If all of your devices, users, apps, and resources operate in the cloud, anomalies are easier to detect, and checking for the normal state is simpler. A learning process that can reliably certify correct and trusted access or identify risks is thus possible. You need to be able to verify that certain conditions for access are met, depending on what object is to be accessed, before you can allow, say, a mailbox to be opened by an email client on a computer outside the corporate network. The mindset behind this is "zero trust," and it follows the approach of looking closely at a person's access context and making a decision according to the results of the check: The mailbox is then either opened or it remains locked.

Numerous aspects can be checked in the process: Whether the user is known and has completed MFA at login, whether the device is familiar or even considered "healthy," whether the user and device can be matched to a region that corresponds to the work location by IP or GPS data, whether the access times and work patterns across multiple applications match the employee's normal behavior, and whether the application accessing the data gives rise for concern.

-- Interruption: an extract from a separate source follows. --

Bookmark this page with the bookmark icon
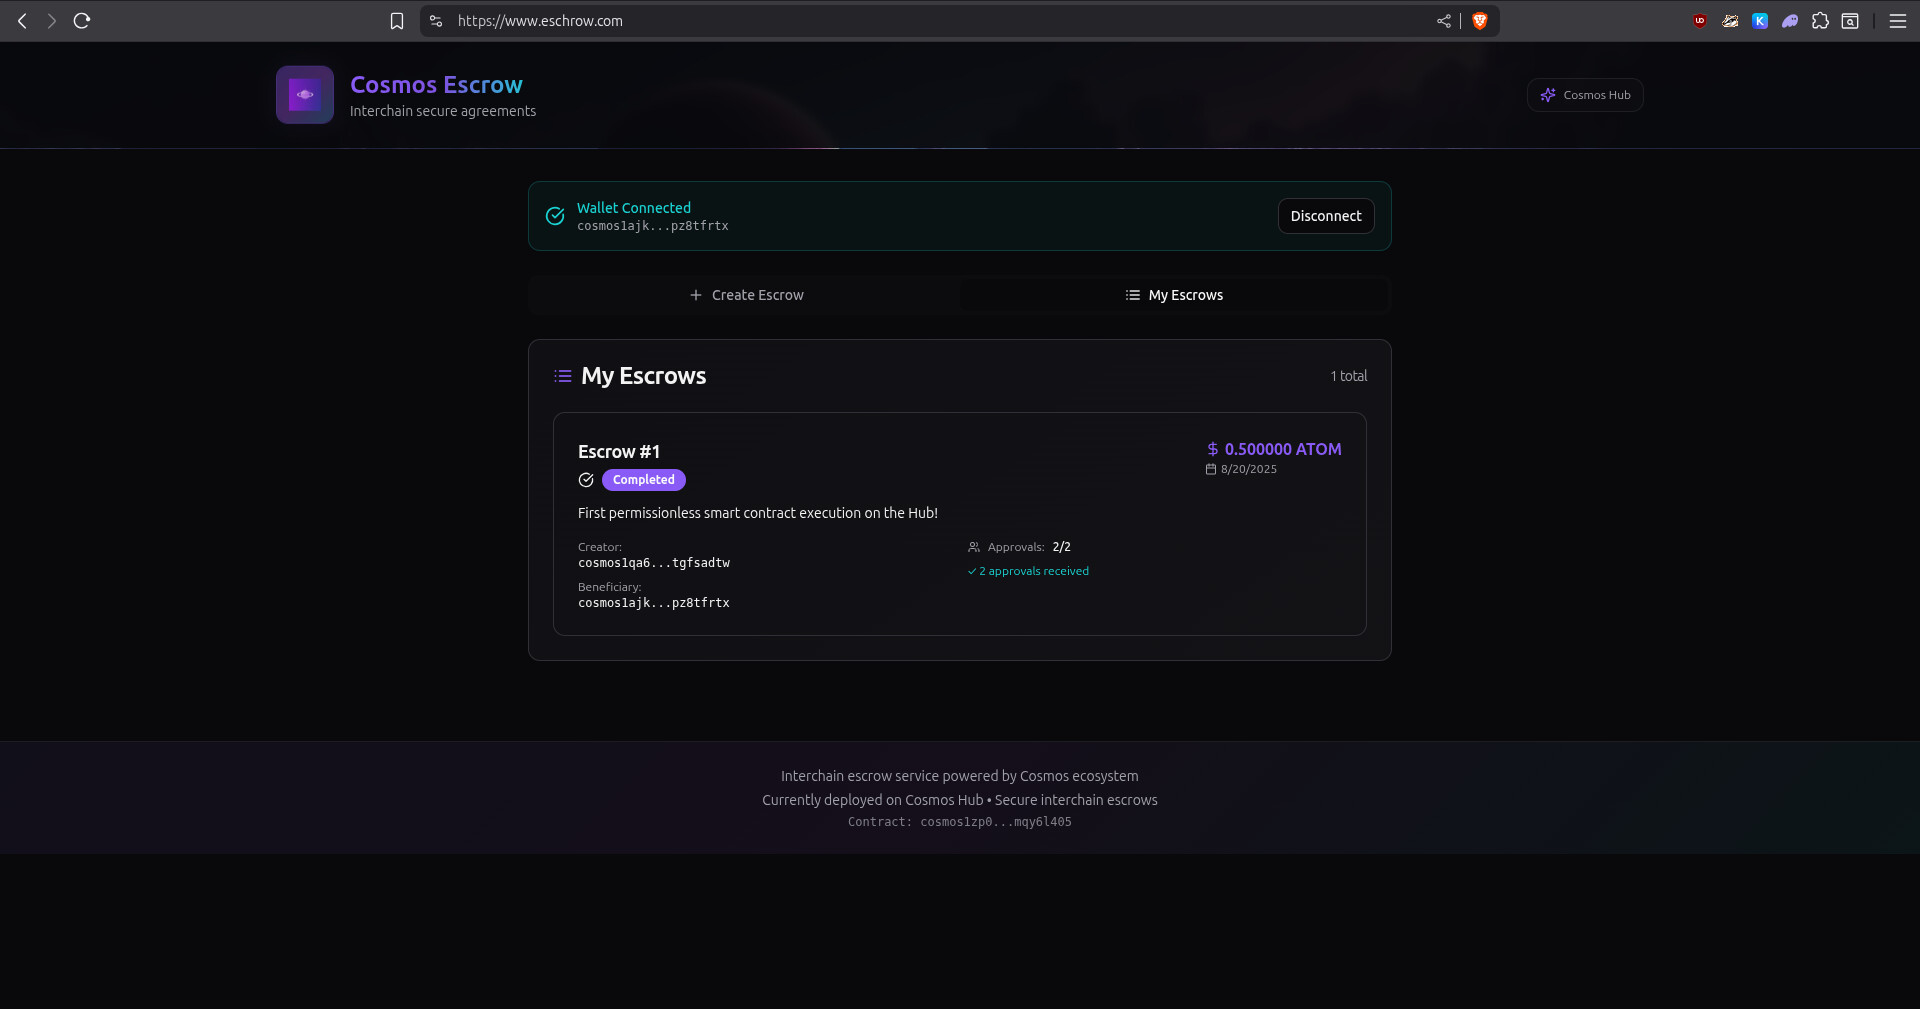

If the logging and access controls on the internal network are based on the Kerberos protocol, it is difficult to implement zero trust with legacy techniques. Kerberos and NT LAN Manager (NTLM) do not have any mechanisms to evaluate the access context – just the device account, at best. The normal ticket lifetime is also several hours before any re-evaluation of the context is possible. Modern protocols are different. More can be done with tools like mobile device management (MDM), identity providers, and web protocols that interact with the user; more importantly, it can be done permanently because access tokens in the OAuth 2.0 standard are usually only valid for one hour, after which you need to obtain a new token, which involves an in-depth reappraisal of the access context. At the end of the day, it's all about minimizing risk and protecting your network against unauthorized access and data leakage while maintaining the productivity of mobile or hybrid workers.

Conditional Access Technology

In the Microsoft cloud, the zero-trust concept is built into many components. The control mechanism found at both the Policy Enforcement Point (PEP) and Policy Decision Point (PDP) in the zero-trust environment is Conditional Access, which is part of the token service that issues modern access tokens for Security Assertion Markup Language (SAML), OpenID Connect (OIDC), and OAuth 2.0 applications integrated with Azure Active Directory (AD) [1]. Anyone who wants to access a resource like an Exchange mailbox that is integrated with Azure AD needs a token from the service, and the token is cross-checked by Conditional Access.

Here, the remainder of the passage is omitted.